Our imprisonment is getting to be a little tedious.
We lengthen our breakfasts and dinners, go to sleep
early and get up late, but a lazaretto is a dull place after
all. We have no books except dictionaries and grammars,
and I am on my last sheet of paper. What I shall
do the two remaining days, I can not divine. Our meals
were amusing for a while. We have but three knives
and four glasses; and the Belgian, having cut his plate
in two on the first day, has eaten since from the mash-bowl.
The salt is in a brown paper, the vinegar in a
shell; and the meats, to be kept warm during their
passage by water, are brought in the black utensils in
which they are cooked. Our tablecloth appeared to-day
of all the colors of the rainbow. We sat down to
breakfast with a general cry of horror. Still, with
youth and good spirits, we manage to be more contented
than one would expect; and our lively discussions
of the spot on the quay where the table shall be laid
and the noise of our dinners en plein air, would convince
a spectator that we were a very merry and sufficiently
happy company.

I like my companions, on the whole, very much.
The surgeon has been in Canada and the west of New
York, and we have travelled the same routes, and
made, in several instances, the same acquaintances.
He has been in almost every part of the world also,
and his descriptions are very graphic and sensible.
The Belgian talks of his new king Leopold, the
Sicilians of the German universities; and, when I
have exhausted all they can tell me, I turn to our
Parisians, whom I find I have met all last winter without
noticing them at the parties; and we discuss the
belles, and the different members of the beau monde,
with all the touching air and tone of exiles from paradise.
In a case of desperate ennui, wearied with
studying and talking, the sea-wall is a delightful lounge,
and the blue Mediterranean plays the witch to the indolent
fancy, and begniles it well. I have never seen
such a beautiful sheet of water. The color is peculiarly
rich and clear, like an intensely blue sky, heaving
into waves. I do not find the often-repeated description
of its loveliness exaggerated.

Our seven days expire to-morrow, and we are preparing
to eat our last dinner in the lazaretto with great
glee.
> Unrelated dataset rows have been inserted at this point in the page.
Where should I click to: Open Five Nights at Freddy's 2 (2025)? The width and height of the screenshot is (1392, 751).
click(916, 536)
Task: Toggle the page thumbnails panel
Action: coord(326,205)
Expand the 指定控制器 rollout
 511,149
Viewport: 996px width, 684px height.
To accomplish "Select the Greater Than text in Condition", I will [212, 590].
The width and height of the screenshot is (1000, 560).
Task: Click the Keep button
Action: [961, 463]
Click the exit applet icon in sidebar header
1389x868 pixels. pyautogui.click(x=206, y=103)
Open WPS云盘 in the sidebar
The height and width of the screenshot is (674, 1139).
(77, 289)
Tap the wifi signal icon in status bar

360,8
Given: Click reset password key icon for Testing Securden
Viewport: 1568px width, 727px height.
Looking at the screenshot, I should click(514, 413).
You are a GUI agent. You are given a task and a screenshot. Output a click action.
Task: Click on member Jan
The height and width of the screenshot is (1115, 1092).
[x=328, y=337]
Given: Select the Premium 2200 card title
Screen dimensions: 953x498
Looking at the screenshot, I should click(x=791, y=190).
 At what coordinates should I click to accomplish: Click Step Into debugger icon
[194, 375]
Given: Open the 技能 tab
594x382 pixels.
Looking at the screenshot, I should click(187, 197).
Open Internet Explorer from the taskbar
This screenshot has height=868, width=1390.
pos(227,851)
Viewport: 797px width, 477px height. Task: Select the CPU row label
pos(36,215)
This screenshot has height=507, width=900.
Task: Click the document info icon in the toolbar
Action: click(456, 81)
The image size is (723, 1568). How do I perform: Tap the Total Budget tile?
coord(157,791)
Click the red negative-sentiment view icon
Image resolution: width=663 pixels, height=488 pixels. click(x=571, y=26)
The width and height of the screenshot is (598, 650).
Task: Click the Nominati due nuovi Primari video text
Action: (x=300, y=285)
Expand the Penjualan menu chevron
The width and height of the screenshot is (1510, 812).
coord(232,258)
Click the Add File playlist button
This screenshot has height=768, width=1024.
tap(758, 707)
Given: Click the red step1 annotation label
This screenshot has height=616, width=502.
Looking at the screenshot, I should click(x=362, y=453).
A temporary table is already laid upon the
quay, and two strips of board raised upon some ingenious
contrivance, I can not well say what, and covered
with all the private and public napkins that retained
any portion of their maiden whiteness. Our
knives are reduced to two, one having disappeared unaccountably;
but the deficiency is partially remedied.
The surgeon has “whittled” a pine knot, which floated
in upon the tide, into a distant imitation; and one of
the company has produced a delicate dagger, that
looks very like a keepsake from a lady; and, by the reluctant
manner in which it was put to service, the profanation
cost his sentiment an effort. Its white handle
and silver sheath lie across a plate, abridged of its
proportions by a very formidable segment. There
was no disguising the poverty of the brown paper that
contained the salt. It was too necessary to be made
an “aside,” and lies plump in the middle of the table.
I fear there has been more fun in the preparation than
we shall feel in eating the dinner when it arrives. The
Belgian stands on the wall, watching all the boats
from town; but they pass off down the harbor, one
after another, and we are destined to keep our appetites
to a late hour. Their detestable cookery needs the
“sauce of hunger.”

The Belgian's hat waves in the air, and the commissary's
boat must be in sight. As we get off at six
o'clock to-morrow morning, my portfolio shuts till I
find another resting place, probably Genoa.